You can't rely on anything anymore. There are Toyota recalls and unBallanced articles in the Washington Post. Just recently Lori Montgomery wrote a long article about how the deficit was mostly created by the choices of Republicans when they had the White House and both houses of Congress. This is true, she just reported official numbers and noted which ones are larger than the others, but it is not Ballanced to report the numbers, since numbers have a known liberal bias.
Now she just wrote, and I quote
But he [Cantor] said Republicans recognize they may need to look elsewhere to achieve consensus after President Obama “excoriated us” for a proposal to privatize Medicare.
Notice Montgomery wrote "a proposal to privatize Medicare" in her own voice. She didn't write as any Ballanced journalist would "what he alleged was a proposal to privatize Medicare." This is shocking. What's more she wrote her claim in the same sentence where she quoted Cantor. This might appear to a very stupid Republican operative as an attempt to suggest that Cantor said that the Ryan plan to privatize Medicare is a plan to privatize Medicare. More importantly, a non-stupid Republican operative is probably calling the Post to complain dishonestly claiming that MOntgomery put the word "privatize" in Cantor's mouth. This is how they work the refs.
It seems the refs have lost their patience.
Fred Hiatt wrote a column about how the Republicans deny reality. Various bloggers asked if Hiatt has personal reasons to leave the village or if the consensus has become that "opinions on shape of planet differ and one side is totally full of it."
I scoffed at the thought that the second explanation was possible.
Now I wonder. I almost think that an order has come down saying, more or less, to hell with Kaplan U, we used to be journalists and we can be journalists again.
On the other hand, stating that a plan to privatize Medicare is a plan to privatize Medicare might be a slip. I have saved a screen shot in case it is corrected to remove the factual (equavalent to "factual error" to Ballanced journalists).
Now her willingness to state facts as she sees them doesn't make Montgomery understand economics. She also wrote, in a news article, "a national debt that has risen to alarming levels." In her own voice she makes an evaluation. She didn't note the fact that the national debt has alarmed many people. She assert in her own voice that it is allarming. I consider the deficit to be alarmingly low given unemployment and interest rates. I'd rather the debt were much lower, but I'd rather nothing be done about it for years.
I think that Montgomery here thinks that the inside the beltway consensus is the objective truth. She shows professionalism which, as defined by her colleague Ignatius consists of treating as certainly true any point where Republican officials and most Democratic officials agree.
Still the fact that a contested fact was given equal standing with an uncontested but questionable claim is huge progress.

→ **TASK 1**
Turn the paragraph of the post beginning "Now her willingness to state facts" into a short list that keeps its main facts.
→ **TASK 2**
Reproduce the post word for word from "On the other" to "it for years.".

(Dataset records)
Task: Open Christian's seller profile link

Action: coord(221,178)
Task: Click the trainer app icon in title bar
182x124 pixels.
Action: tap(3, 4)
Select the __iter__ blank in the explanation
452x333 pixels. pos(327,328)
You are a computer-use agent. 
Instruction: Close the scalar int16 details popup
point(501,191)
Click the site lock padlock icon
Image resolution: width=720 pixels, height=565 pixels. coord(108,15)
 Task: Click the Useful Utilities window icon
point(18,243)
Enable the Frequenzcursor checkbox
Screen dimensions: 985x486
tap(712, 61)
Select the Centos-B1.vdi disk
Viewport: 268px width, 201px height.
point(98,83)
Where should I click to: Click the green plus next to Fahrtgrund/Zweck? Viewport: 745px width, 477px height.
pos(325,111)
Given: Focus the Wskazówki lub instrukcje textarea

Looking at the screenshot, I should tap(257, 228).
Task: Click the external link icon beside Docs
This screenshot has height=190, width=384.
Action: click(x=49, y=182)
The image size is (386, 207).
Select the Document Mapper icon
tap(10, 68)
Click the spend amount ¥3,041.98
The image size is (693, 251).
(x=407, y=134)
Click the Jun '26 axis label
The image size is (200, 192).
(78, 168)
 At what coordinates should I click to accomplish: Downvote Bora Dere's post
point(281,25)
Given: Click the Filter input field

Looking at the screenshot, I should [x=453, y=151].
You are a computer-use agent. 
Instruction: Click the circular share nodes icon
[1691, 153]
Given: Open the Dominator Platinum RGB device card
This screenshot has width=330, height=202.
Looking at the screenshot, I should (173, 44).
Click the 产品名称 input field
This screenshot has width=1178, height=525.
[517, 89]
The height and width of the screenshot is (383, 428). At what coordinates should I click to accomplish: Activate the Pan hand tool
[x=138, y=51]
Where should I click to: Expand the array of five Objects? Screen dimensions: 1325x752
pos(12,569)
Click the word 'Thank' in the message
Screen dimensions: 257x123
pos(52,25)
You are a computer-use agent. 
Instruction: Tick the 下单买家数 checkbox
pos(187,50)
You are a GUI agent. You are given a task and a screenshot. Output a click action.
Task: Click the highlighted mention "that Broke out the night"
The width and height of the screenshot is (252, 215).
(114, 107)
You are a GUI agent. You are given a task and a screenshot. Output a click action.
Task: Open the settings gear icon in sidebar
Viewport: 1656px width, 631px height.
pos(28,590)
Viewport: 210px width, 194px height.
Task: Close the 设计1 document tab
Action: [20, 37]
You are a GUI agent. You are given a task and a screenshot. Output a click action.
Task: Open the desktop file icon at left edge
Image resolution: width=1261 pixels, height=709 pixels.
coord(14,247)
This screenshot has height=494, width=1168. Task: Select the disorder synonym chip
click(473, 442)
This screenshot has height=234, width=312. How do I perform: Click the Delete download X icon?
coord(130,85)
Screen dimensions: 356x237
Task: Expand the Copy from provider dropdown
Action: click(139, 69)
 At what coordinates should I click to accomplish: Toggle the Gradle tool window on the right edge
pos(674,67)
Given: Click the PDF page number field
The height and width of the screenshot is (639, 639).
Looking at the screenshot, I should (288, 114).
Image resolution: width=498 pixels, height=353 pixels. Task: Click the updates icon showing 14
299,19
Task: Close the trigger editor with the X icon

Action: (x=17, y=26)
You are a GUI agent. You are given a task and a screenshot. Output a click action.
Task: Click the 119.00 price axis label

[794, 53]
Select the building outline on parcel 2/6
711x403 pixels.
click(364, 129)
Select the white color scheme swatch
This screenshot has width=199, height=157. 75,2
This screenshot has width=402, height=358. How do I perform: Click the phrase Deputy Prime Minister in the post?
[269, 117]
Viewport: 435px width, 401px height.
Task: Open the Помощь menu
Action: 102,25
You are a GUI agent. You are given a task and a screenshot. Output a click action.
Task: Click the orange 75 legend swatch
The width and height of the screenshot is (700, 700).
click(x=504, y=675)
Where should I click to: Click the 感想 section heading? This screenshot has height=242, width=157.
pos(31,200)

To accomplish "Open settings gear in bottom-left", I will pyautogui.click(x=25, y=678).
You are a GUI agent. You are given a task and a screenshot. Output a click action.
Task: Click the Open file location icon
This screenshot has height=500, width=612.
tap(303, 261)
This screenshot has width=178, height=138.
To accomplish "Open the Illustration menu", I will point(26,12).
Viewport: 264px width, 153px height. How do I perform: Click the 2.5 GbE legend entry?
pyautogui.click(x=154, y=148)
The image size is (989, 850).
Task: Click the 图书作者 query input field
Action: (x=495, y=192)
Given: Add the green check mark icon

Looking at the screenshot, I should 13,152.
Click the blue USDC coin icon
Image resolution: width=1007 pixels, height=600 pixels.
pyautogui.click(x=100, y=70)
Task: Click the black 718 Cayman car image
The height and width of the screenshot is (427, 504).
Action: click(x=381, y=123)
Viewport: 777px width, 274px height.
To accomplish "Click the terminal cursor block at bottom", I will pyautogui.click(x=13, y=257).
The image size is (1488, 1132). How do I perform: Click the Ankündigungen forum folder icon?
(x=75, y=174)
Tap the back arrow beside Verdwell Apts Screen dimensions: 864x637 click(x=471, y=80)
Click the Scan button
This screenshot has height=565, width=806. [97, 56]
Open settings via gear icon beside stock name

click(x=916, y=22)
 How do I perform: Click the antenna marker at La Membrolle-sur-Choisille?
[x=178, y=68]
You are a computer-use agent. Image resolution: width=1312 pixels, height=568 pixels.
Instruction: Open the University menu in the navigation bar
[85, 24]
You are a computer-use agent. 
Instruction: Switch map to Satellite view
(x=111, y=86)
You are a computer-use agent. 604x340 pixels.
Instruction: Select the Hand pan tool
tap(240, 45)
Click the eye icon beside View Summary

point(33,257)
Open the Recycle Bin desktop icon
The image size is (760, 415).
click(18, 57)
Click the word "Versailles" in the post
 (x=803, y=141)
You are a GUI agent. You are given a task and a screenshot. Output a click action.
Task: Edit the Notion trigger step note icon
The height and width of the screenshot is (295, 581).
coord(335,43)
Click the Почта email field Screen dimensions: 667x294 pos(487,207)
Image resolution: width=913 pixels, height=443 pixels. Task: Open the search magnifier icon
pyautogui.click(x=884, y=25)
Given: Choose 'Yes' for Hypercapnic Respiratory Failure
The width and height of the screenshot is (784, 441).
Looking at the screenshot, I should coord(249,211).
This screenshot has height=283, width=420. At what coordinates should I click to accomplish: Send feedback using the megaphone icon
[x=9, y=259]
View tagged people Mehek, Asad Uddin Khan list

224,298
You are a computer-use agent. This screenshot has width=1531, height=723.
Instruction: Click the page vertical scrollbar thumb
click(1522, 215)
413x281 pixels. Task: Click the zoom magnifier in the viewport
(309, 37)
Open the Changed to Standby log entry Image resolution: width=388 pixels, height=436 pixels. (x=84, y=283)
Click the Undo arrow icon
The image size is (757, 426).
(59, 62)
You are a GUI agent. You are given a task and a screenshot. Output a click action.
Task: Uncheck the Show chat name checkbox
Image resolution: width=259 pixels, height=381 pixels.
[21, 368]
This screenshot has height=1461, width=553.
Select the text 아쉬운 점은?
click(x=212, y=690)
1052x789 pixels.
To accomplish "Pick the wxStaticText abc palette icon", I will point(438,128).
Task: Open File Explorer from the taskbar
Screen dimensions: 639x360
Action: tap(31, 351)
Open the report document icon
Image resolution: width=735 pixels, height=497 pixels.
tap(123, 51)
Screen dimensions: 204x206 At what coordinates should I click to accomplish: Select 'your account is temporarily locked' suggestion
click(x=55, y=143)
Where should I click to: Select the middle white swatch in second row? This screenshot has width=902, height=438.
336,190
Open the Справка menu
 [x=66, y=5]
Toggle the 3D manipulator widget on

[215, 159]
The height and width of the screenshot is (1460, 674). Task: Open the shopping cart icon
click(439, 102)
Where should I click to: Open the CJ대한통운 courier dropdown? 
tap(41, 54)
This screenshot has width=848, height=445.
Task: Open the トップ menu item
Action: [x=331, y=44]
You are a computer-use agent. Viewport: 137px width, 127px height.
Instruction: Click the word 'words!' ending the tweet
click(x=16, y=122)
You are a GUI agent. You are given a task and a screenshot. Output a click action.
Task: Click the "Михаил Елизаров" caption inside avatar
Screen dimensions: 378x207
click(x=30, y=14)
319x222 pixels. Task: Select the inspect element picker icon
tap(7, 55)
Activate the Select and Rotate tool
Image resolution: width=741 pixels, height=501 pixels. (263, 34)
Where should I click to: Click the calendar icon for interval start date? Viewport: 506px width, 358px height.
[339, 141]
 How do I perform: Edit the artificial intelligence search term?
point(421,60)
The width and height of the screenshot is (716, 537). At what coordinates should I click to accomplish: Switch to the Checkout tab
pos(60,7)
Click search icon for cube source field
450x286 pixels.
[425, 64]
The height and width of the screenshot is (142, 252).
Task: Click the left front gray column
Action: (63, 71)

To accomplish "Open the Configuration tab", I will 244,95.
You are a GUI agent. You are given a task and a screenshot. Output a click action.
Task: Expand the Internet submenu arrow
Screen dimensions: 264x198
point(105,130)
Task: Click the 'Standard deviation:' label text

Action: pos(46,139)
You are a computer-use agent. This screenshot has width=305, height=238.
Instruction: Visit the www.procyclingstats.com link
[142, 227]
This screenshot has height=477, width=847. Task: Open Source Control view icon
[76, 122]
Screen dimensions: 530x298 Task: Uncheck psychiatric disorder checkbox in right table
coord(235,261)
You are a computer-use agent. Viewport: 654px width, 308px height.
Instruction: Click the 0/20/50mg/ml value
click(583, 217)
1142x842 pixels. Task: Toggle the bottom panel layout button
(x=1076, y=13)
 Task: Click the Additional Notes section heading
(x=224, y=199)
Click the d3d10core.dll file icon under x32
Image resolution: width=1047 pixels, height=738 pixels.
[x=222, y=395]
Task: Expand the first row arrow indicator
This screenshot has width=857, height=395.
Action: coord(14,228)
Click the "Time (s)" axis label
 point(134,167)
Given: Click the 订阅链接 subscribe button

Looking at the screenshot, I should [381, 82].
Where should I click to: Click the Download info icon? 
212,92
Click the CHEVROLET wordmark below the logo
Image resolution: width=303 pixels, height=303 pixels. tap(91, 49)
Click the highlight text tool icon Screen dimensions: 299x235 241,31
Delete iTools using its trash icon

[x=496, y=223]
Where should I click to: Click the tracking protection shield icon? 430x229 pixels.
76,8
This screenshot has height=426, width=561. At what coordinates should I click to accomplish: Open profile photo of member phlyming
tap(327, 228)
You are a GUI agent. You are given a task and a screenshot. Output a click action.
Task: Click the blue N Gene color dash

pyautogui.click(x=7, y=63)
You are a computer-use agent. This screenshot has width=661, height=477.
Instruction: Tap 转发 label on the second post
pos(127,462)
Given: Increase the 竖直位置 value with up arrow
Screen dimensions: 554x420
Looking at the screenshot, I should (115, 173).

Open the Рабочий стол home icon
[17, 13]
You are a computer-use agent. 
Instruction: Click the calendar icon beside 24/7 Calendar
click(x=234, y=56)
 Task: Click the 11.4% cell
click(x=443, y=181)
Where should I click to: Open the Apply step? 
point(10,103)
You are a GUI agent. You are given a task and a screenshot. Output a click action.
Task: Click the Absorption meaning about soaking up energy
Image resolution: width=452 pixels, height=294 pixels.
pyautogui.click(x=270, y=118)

→ **ANSWER AREA 1**
- Montgomery's willingness to state facts does not mean she understands economics.
- In a news article she wrote of "a national debt that has risen to alarming levels."
- That is her own evaluation. She did not report that the debt has alarmed many people.
- The writer considers the deficit alarmingly low given unemployment and interest rates.
- The writer would prefer a much lower debt, but would rather nothing be done about it for years.

→ **ANSWER AREA 2**
On the other hand, stating that a plan to privatize Medicare is a plan to privatize Medicare might be a slip. I have saved a screen shot in case it is corrected to remove the factual (equavalent to "factual error" to Ballanced journalists).
Now her willingness to state facts as she sees them doesn't make Montgomery understand economics. She also wrote, in a news article, "a national debt that has risen to alarming levels." In her own voice she makes an evaluation. She didn't note the fact that the national debt has alarmed many people. She assert in her own voice that it is allarming. I consider the deficit to be alarmingly low given unemployment and interest rates. I'd rather the debt were much lower, but I'd rather nothing be done about it for years.